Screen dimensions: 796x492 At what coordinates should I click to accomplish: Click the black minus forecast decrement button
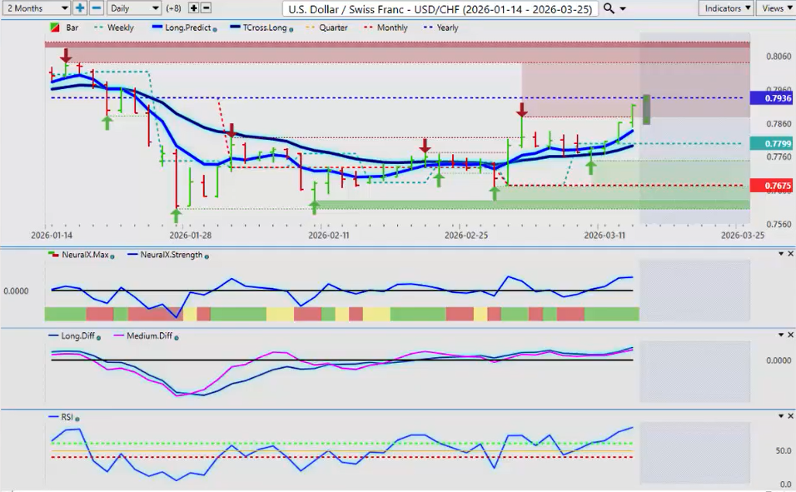click(x=206, y=7)
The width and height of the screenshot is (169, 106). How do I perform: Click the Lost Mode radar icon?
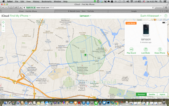tap(146, 49)
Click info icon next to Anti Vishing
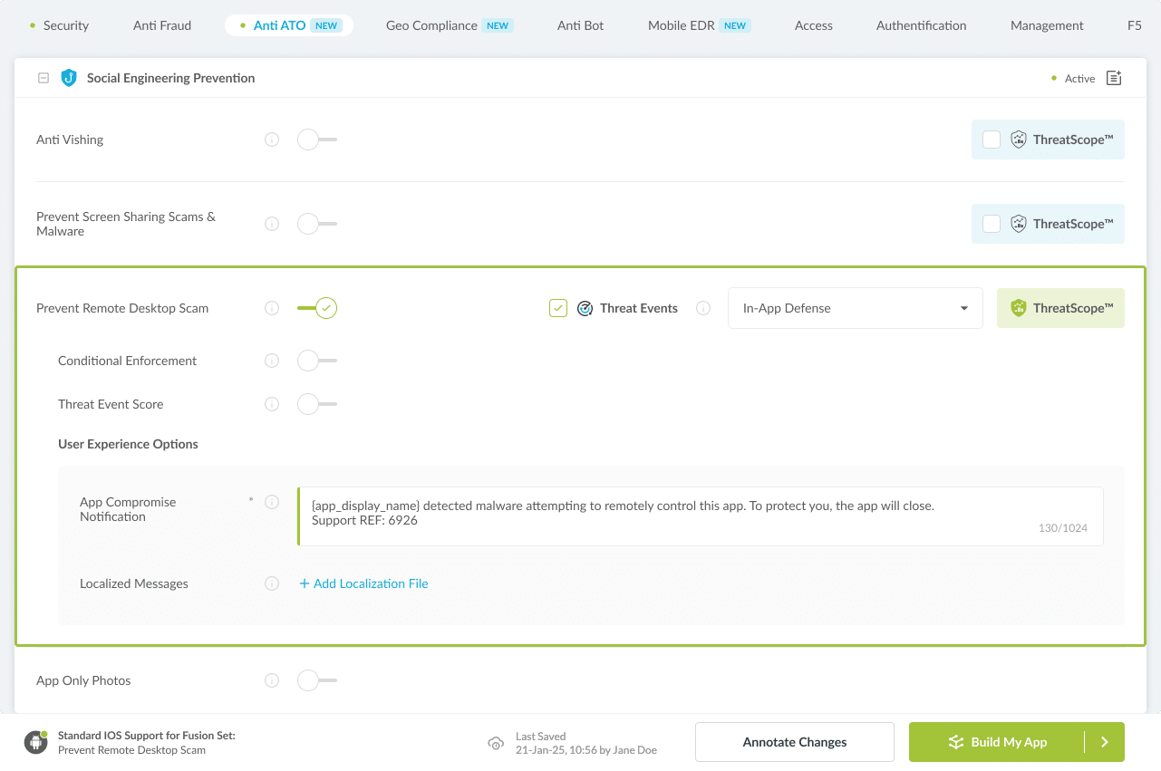Screen dimensions: 1161x771 [x=272, y=140]
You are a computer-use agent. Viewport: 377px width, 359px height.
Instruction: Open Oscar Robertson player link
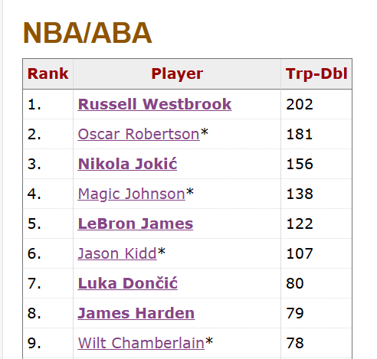[139, 134]
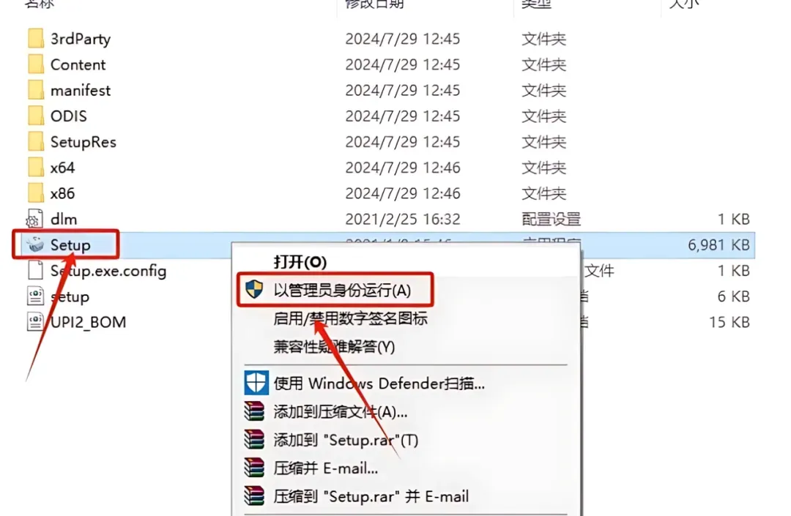Viewport: 791px width, 516px height.
Task: Choose 启用/禁用数字签名图标 menu entry
Action: (x=351, y=318)
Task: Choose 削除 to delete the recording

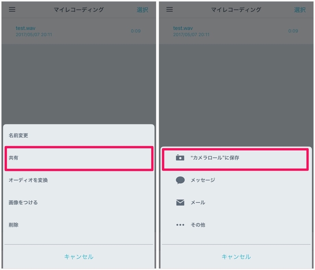Action: [x=79, y=225]

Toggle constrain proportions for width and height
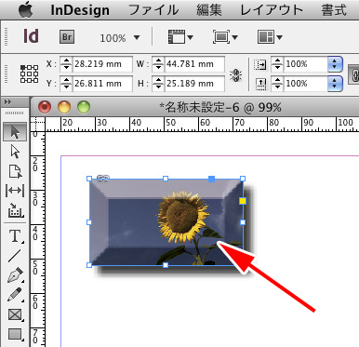[235, 74]
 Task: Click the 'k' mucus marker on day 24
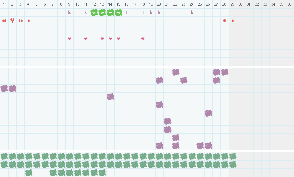(192, 12)
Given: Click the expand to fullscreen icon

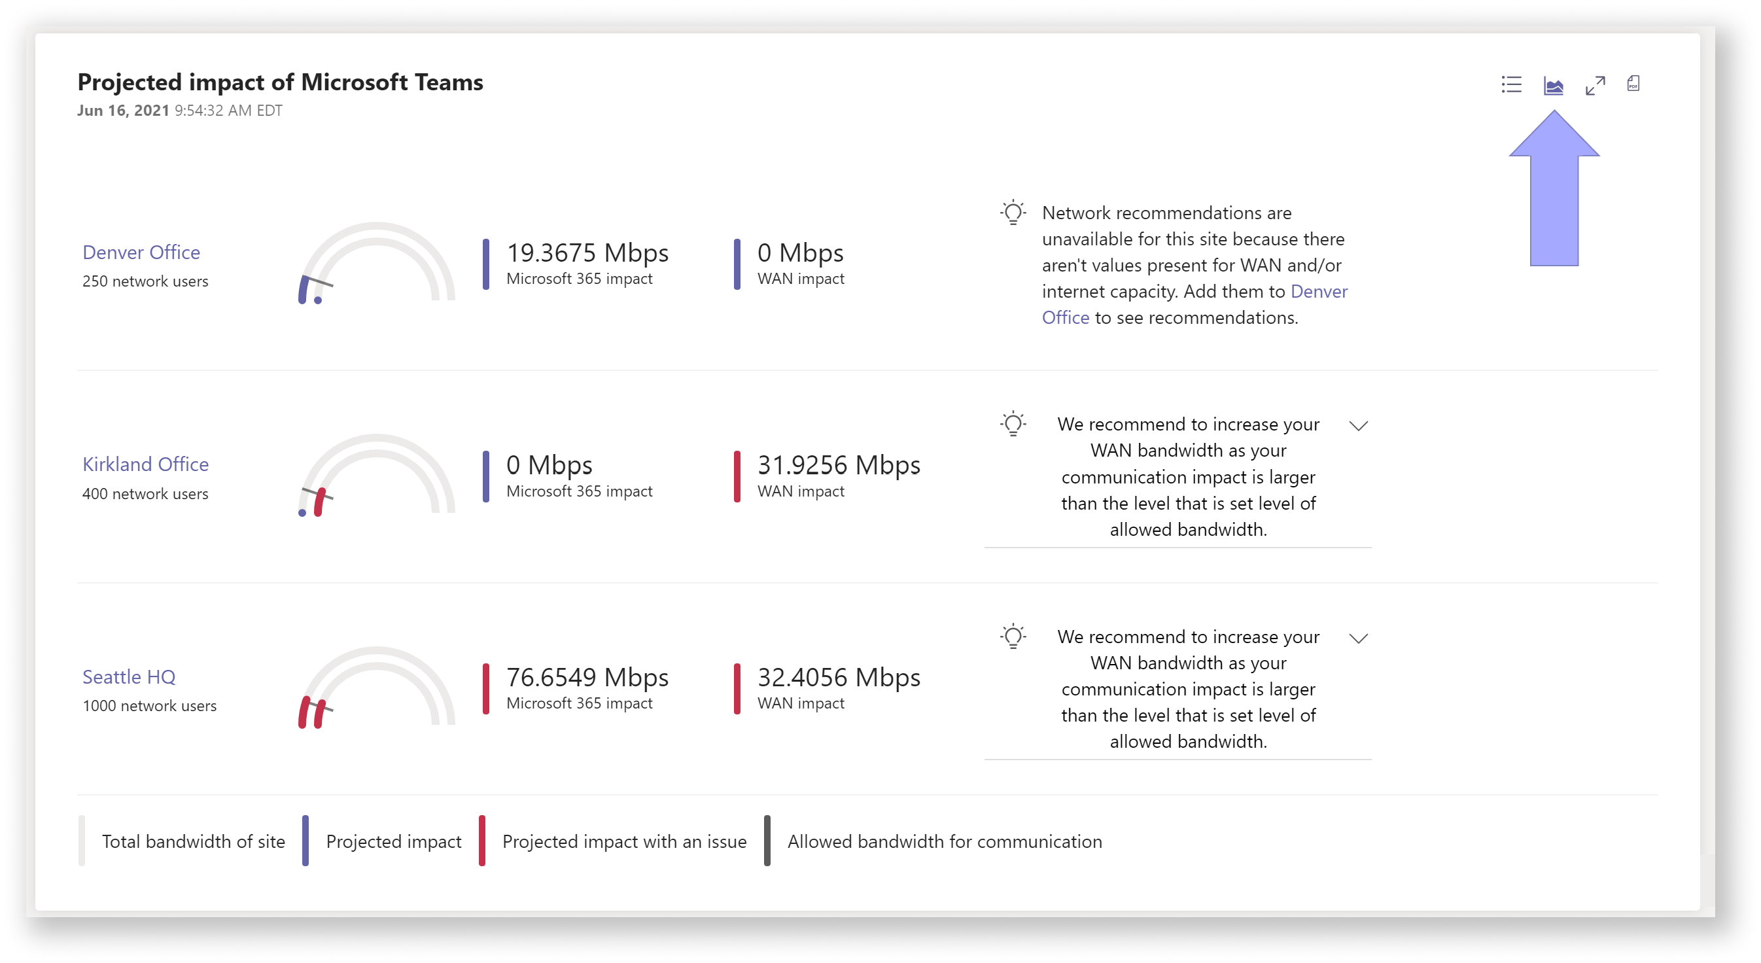Looking at the screenshot, I should 1593,83.
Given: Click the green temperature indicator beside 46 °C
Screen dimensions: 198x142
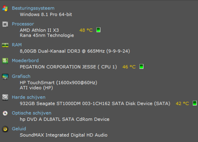Looking at the screenshot, I should [x=141, y=67].
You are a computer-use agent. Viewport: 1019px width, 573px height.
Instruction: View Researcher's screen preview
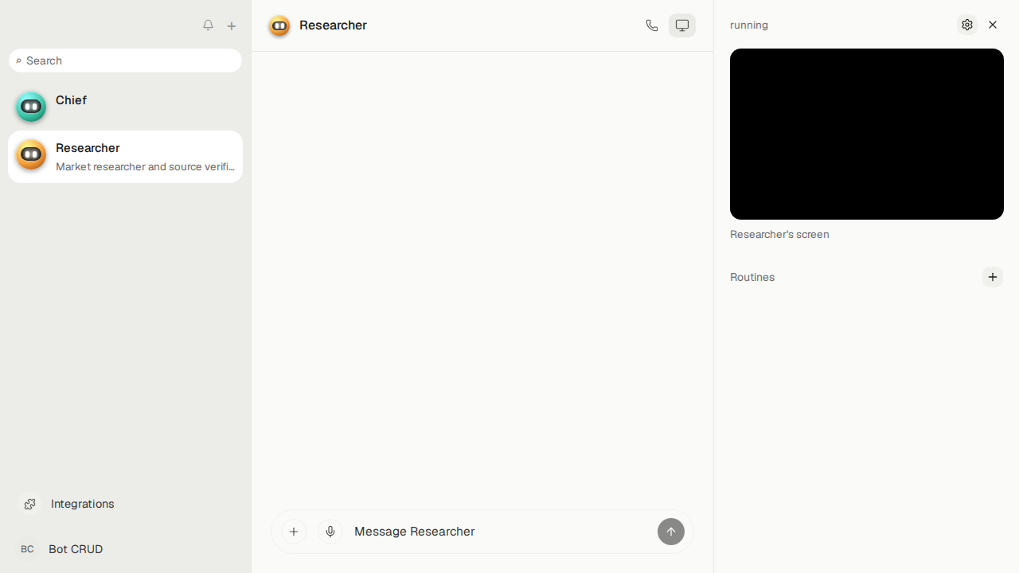tap(867, 134)
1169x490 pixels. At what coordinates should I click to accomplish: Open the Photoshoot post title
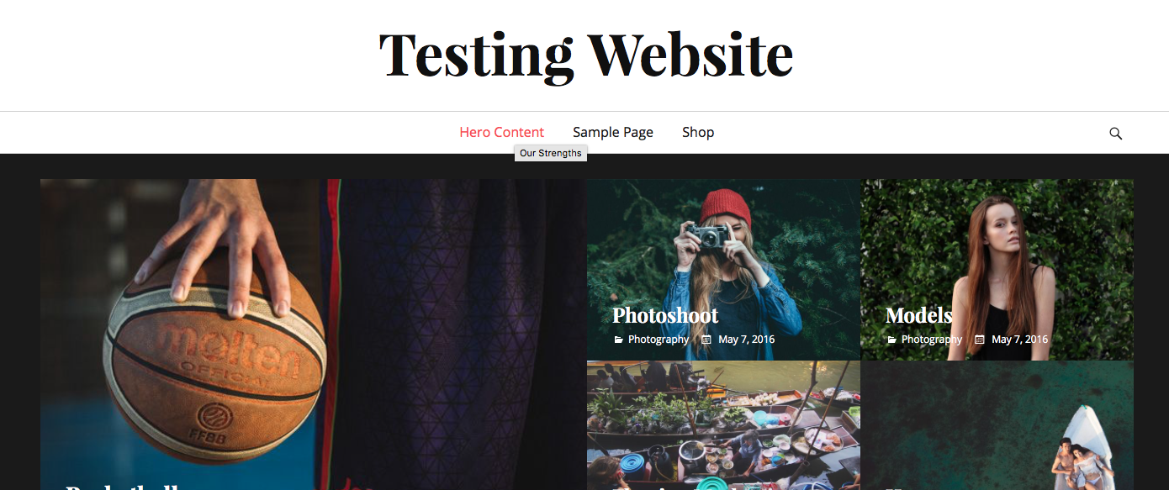(x=665, y=315)
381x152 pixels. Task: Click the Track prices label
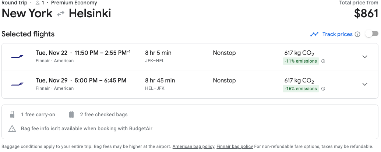pyautogui.click(x=337, y=34)
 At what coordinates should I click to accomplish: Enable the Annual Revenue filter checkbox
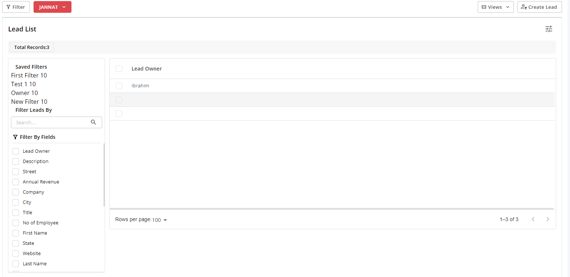point(16,182)
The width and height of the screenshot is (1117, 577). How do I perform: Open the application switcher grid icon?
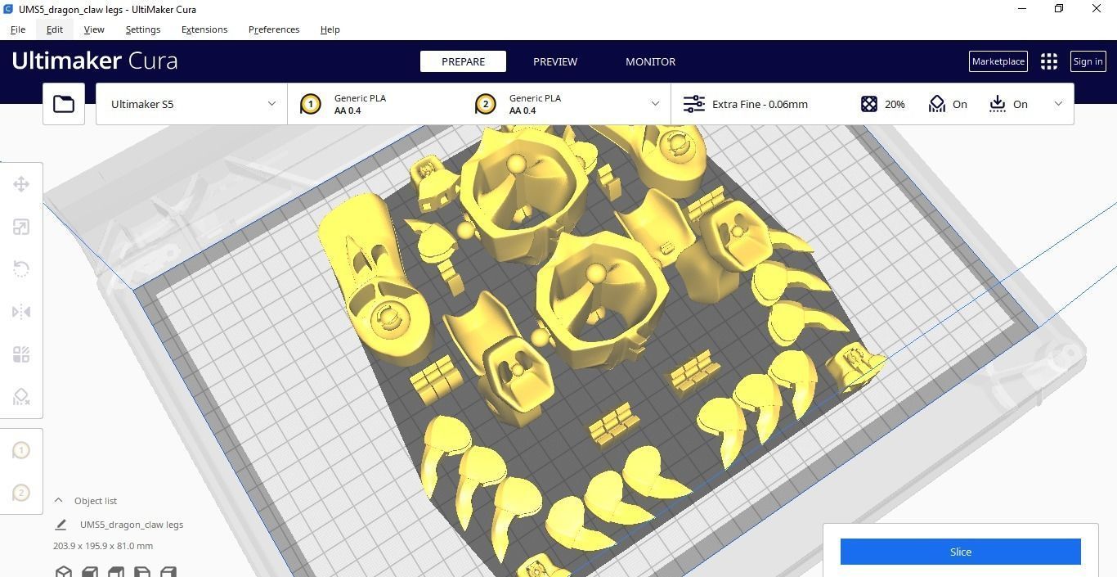[1049, 61]
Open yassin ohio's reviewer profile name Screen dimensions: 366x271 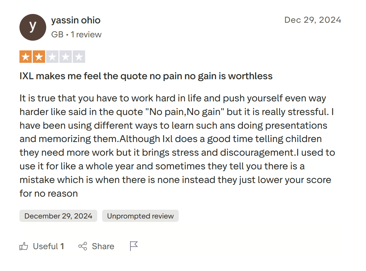(76, 20)
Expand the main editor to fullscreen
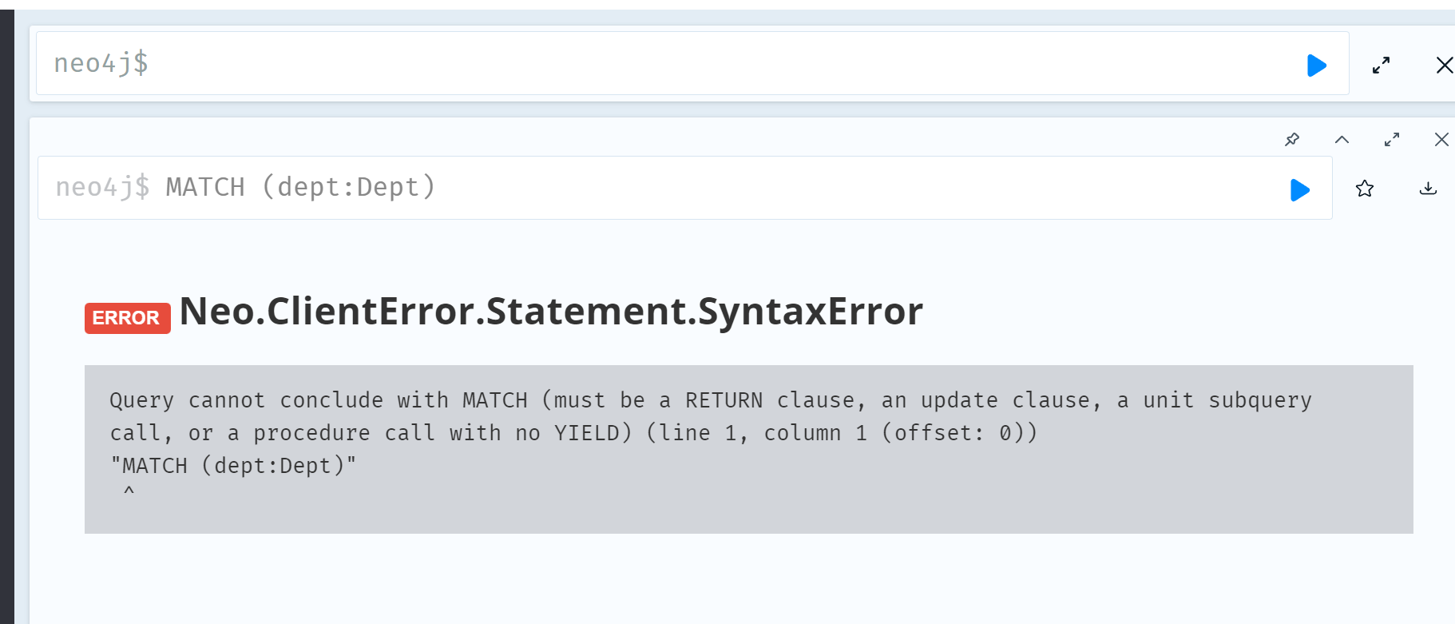1455x624 pixels. point(1381,65)
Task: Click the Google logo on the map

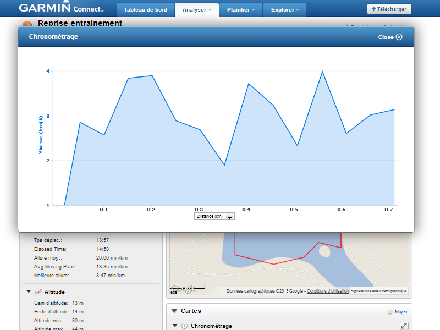Action: (x=183, y=288)
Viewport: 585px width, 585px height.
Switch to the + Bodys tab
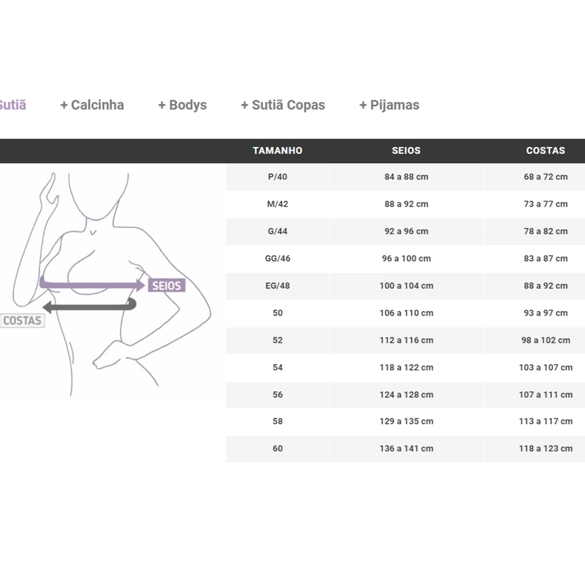click(182, 105)
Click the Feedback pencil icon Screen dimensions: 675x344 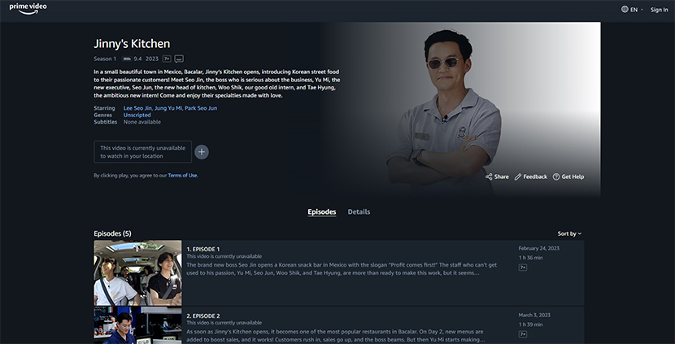point(518,176)
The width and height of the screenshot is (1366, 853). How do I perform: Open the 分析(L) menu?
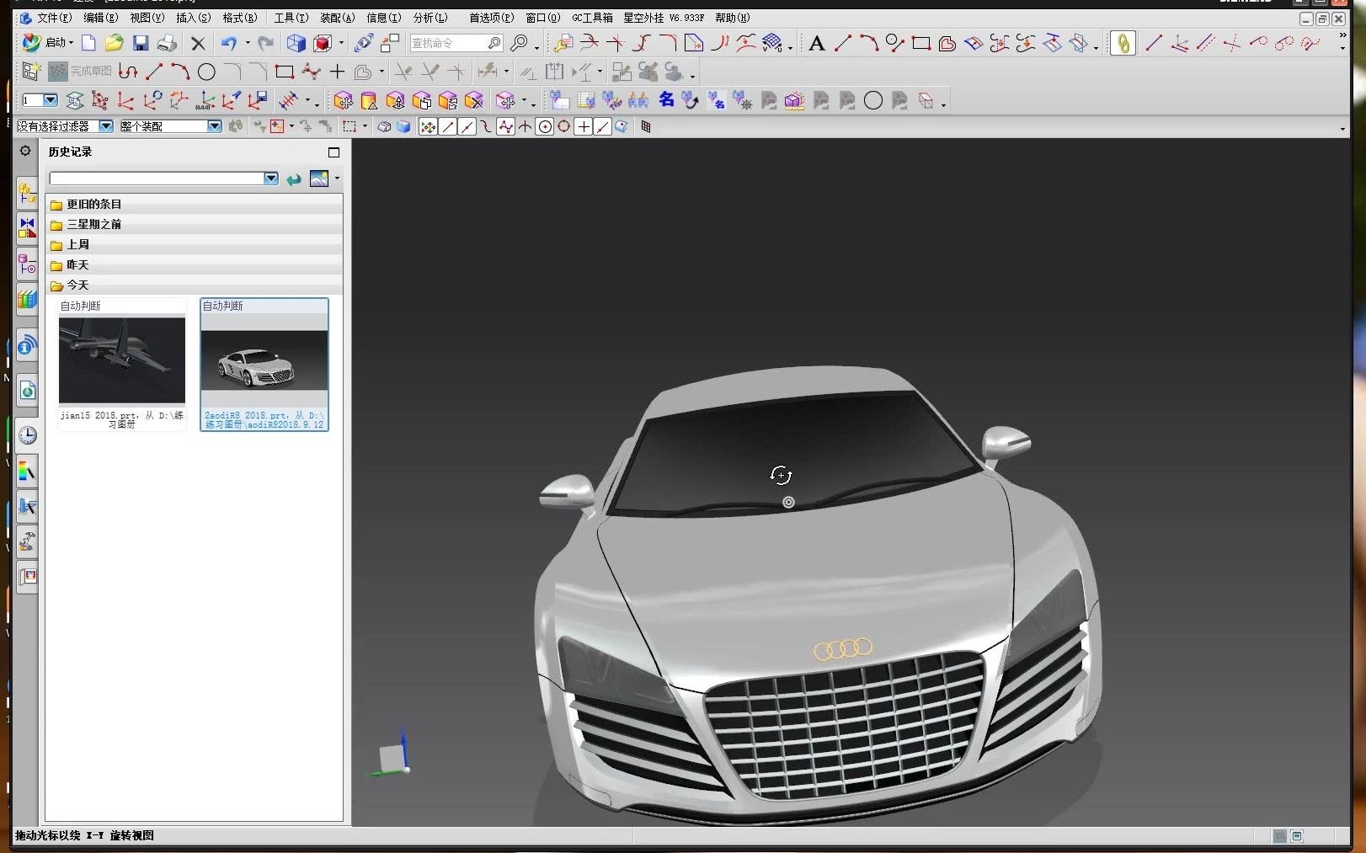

Task description – List each line of the entries that holds the string "computer".

Output –
You are a computer-use agent. Viewport: 377px width, 359px height.
You are a computer-use agent. Viewport: 1019px width, 573px height.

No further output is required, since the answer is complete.